[Opening Source passage section]

Paulo1 Tue 11-Oct-11 13:31:13

Hi Cestlavielife

Yes he is abusive to his wife but for whatever reason she chooses to ignore it and live with it

When I talk to all the 'Professionals' involved with my son at first I was reluctant to mention this as it could be seen that I am trying to direct blame or that it is sour grapes (which it definitely is not) and what do I know I am a parent not a psychologist. I thought I needed to be seen to be impartial and now I have told the SENCO and headmaster my thoughts but they don’t seem to do anything about it. Although to be fair what can they VISABLY do.

I totally agree with your comment that being around an angry person who also a primary influence is not a good thing especially if they are seeing there are no consequences for that behaviour
Their Dad's anger manifests itself in verbal and emotional abuse. He makes lots of threatsbut I have never seen him physically abuse people only things although being a big chap (approx 6"5) it is frightening.

Tyr Tue 11-Oct-11 13:39:01

Exactly what harm have they come to in his care? If they were uneasy with their father, they would make it known. They love him and want to see him.
How do you know he is abusive to his new wife and is it possible you just resent him moving on?
Don't force children to choose and it is not within your gift to grant or withold access.
Drop it.

Tyr Tue 11-Oct-11 13:45:29

p.s I hope this isn't another of those gender change posters.

cestlavielife Tue 11-Oct-11 14:04:40

you cant do much about your ex.
wihtout proof/evidence/witnesses you can stop contact.

however - you /your ds can work with a therapist to channel their anger differently and not use ex as a role model.

eg my dd afterleaving e would hit ehr sister when cross and say "i couldnt help it". it took many patient times to explain yes she could help it and she could channel her emotions differnetly .

if your dc being constantly exposed to a particular role model - you need to counter it.
it if crossing into school etc then you need school/outside help

solidgoldbrass Tue 11-Oct-11 14:08:49

If he is verbally abusive to the DC to the extent that they are scared of him, you need to insist on supervised access ie with someone else there who can remove the DC or have the man removed from the situation if he can't behave himself.
Is this tiresome shithead the sort who lashes out randomly at everyone who crosses him, or is he one of those who behaves himself in public but feels entitled to abuse family members because he sees them as his property? If it's the latter, supervised access will keep the DC safe, if he is one big walking tantrum then reports of his aggressive behaviour from someone outside the family will help build you a case for stopping access altogether.

[Closing Source passage section]
[Opening Dataset entries section]

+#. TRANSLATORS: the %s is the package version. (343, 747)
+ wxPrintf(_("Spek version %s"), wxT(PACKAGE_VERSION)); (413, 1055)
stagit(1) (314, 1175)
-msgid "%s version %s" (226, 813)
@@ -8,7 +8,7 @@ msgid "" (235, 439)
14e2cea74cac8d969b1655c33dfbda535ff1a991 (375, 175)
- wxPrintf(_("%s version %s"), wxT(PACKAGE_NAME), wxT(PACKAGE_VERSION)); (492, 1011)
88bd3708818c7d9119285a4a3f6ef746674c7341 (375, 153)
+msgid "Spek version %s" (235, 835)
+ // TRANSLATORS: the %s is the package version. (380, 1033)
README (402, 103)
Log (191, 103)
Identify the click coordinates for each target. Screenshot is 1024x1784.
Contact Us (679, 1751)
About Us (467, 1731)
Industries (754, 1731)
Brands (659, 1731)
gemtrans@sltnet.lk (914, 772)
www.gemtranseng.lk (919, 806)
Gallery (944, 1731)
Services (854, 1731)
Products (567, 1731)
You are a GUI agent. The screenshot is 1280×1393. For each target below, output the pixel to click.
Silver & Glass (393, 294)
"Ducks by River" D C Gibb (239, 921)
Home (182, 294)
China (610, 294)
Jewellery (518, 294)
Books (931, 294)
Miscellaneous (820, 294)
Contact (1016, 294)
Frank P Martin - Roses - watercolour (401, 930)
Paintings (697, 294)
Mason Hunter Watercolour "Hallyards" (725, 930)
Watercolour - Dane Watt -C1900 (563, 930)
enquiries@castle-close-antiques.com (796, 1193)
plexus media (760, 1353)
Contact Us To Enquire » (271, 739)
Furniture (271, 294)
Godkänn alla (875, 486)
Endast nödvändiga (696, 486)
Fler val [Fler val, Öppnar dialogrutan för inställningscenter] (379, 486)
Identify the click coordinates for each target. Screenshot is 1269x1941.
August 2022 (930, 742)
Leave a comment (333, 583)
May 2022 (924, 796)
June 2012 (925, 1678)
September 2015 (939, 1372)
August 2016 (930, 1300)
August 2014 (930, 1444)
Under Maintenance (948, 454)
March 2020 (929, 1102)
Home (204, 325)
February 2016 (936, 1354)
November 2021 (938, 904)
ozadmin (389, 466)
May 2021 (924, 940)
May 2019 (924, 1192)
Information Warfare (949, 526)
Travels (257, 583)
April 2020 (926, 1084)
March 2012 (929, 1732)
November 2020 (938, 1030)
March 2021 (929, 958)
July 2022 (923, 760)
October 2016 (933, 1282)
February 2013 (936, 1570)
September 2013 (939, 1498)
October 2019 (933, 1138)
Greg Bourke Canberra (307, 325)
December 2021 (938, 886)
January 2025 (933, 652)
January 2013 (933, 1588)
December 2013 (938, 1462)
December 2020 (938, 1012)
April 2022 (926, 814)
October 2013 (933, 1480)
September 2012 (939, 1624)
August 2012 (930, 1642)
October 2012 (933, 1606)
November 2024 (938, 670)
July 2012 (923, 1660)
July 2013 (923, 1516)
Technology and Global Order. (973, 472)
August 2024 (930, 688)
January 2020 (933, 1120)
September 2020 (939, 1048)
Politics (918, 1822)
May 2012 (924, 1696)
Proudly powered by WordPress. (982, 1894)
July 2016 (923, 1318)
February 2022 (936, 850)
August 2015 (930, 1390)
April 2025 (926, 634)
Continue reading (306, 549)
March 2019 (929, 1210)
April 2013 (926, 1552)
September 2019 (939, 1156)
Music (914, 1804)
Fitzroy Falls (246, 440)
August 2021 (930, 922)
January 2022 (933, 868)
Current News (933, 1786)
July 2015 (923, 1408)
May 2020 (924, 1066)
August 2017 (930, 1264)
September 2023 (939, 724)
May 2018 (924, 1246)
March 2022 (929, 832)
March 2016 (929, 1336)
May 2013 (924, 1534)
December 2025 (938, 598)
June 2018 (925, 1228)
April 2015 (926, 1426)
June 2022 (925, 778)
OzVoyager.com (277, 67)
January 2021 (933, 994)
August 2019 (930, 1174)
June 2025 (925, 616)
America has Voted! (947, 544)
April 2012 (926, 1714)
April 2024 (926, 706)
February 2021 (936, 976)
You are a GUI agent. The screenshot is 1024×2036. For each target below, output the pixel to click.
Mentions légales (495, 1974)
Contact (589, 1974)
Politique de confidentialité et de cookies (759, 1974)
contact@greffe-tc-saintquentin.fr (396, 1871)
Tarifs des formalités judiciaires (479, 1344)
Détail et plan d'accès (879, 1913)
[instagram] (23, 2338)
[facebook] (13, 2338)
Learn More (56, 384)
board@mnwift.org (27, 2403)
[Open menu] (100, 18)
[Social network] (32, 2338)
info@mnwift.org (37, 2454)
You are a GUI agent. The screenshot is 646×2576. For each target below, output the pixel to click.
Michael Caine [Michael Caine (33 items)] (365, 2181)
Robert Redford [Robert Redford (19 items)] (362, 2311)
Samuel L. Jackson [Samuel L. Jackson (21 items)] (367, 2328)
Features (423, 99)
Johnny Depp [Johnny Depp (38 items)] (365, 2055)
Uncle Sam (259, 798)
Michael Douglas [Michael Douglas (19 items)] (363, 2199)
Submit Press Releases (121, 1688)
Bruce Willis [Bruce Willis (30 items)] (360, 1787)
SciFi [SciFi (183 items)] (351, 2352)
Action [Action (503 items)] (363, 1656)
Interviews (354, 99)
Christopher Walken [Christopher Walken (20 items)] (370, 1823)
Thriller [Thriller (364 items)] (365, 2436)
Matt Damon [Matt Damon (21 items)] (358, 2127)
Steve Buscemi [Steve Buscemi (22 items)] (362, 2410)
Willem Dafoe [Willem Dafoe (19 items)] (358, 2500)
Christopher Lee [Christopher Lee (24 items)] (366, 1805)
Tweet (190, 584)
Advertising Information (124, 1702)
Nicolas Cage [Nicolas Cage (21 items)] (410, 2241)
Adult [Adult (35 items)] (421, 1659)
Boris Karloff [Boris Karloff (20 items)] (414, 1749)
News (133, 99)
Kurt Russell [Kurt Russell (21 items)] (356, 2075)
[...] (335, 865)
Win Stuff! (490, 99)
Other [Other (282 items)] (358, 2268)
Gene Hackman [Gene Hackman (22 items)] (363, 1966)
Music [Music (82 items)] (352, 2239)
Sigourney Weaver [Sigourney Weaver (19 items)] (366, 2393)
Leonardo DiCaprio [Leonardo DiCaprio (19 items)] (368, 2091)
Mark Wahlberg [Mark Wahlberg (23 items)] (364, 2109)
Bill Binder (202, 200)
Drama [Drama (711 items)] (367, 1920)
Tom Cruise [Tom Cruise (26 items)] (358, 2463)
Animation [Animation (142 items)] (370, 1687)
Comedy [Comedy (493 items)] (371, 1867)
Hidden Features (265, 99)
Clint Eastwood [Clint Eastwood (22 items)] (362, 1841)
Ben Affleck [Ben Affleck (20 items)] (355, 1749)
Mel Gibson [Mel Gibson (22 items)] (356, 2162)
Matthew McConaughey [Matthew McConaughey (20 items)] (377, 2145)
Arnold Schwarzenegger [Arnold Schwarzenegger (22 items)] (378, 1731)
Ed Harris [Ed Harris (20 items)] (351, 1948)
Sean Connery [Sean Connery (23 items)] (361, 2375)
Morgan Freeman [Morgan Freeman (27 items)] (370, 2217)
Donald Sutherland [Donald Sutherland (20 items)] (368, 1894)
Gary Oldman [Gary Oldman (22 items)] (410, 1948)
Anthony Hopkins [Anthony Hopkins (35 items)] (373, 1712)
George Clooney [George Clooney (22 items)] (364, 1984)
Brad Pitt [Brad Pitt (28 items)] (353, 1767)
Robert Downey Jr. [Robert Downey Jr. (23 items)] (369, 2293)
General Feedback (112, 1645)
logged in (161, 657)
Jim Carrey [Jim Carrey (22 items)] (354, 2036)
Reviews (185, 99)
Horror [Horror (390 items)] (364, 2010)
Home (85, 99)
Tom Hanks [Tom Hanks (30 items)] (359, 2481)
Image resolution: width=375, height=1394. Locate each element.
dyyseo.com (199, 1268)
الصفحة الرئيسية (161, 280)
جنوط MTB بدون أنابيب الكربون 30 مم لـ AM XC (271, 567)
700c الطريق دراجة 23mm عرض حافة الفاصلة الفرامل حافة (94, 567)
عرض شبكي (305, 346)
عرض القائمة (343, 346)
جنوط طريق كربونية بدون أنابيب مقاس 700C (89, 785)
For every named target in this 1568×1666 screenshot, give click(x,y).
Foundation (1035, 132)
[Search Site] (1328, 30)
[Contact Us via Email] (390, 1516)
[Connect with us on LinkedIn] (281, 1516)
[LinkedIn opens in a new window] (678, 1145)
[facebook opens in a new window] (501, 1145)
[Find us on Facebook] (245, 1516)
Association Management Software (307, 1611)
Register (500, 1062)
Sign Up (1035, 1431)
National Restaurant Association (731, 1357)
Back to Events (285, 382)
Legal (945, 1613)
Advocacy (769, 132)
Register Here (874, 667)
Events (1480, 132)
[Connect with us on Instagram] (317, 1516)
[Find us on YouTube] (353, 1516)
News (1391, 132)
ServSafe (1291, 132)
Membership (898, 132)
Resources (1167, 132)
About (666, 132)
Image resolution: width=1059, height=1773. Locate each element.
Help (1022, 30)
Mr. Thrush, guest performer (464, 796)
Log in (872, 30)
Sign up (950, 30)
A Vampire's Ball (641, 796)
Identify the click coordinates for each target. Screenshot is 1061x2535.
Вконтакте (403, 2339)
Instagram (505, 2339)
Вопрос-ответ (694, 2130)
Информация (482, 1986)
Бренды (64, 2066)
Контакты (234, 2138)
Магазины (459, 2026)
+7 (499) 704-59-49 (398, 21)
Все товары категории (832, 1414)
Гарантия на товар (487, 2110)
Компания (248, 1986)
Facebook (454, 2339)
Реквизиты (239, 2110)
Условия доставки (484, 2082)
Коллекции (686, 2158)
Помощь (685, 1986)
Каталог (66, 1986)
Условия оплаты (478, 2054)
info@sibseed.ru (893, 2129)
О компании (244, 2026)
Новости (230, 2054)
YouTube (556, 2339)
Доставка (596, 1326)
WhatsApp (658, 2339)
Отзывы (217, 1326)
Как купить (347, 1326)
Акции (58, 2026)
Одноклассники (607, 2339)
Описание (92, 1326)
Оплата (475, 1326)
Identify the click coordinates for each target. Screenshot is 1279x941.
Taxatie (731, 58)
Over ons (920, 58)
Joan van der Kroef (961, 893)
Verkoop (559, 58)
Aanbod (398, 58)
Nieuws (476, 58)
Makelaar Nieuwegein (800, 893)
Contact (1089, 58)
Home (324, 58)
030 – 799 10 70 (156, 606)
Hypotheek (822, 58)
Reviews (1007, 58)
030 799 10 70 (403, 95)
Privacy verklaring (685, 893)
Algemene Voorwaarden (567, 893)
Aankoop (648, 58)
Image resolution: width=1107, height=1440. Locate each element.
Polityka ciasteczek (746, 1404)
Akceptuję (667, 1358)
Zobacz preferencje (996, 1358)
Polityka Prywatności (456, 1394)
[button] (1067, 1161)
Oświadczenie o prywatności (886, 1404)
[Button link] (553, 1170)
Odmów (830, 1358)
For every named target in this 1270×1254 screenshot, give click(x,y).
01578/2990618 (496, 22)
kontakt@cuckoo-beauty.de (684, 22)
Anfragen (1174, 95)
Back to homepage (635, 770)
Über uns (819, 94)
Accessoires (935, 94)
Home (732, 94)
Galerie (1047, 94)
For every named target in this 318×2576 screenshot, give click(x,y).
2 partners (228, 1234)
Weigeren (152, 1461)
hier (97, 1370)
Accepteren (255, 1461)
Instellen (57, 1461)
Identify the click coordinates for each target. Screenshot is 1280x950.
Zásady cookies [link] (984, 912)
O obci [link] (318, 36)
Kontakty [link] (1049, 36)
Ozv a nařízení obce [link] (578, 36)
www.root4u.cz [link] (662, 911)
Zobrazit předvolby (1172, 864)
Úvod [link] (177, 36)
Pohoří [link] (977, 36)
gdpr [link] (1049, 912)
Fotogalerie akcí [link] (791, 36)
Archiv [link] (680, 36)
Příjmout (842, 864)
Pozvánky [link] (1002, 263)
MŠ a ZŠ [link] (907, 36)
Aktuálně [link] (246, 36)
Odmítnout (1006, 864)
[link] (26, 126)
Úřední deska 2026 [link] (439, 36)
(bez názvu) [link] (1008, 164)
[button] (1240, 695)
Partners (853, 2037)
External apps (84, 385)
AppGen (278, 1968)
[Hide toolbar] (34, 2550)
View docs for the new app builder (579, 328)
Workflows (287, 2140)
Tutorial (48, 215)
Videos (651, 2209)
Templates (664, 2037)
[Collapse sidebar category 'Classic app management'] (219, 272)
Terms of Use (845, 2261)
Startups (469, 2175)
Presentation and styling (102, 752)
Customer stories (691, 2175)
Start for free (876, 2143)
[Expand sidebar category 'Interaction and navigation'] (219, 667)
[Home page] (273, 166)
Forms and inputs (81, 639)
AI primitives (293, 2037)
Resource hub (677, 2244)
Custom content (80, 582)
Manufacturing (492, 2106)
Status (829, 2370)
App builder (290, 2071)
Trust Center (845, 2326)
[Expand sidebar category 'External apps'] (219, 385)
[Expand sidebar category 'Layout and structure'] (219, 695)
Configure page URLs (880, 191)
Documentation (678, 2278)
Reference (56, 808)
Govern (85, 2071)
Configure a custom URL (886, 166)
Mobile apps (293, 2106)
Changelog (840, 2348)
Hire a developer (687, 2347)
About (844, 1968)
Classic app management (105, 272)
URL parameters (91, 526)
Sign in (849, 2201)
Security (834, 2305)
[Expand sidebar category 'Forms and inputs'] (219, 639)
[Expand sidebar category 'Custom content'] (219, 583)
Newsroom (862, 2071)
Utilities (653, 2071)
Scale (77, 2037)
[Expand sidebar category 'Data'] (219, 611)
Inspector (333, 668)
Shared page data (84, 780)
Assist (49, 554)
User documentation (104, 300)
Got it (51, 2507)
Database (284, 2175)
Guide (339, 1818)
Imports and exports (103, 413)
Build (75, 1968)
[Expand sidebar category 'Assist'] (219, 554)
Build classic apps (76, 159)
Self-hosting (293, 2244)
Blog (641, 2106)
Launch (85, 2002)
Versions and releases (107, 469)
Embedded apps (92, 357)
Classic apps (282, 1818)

[Closing Dataset entries section]

Exercise requirements:
(A) Answer these questions about the forum thread, one per line:
(i) Whom has Paulo1 told about their thoughts?
(ii) According to Tyr, what is not within the poster's gift?
(iii) What does solidgoldbrass say the poster must insist on if the father's verbal abuse scares the children?
(B) Rewrite the forum thread from "wihtout proof/evidence/witnesses you" up to and including "emotions differnetly .", swapping "therapist" for "counselor".

Answers to this exercise:
(A)
(i) The SENCO and the headmaster.
(ii) Granting or withholding access.
(iii) Supervised access.

(B)
wihtout proof/evidence/witnesses you can stop contact.

however - you /your ds can work with a counselor to channel their anger differently and not use ex as a role model.

eg my dd afterleaving e would hit ehr sister when cross and say "i couldnt help it". it took many patient times to explain yes she could help it and she could channel her emotions differnetly .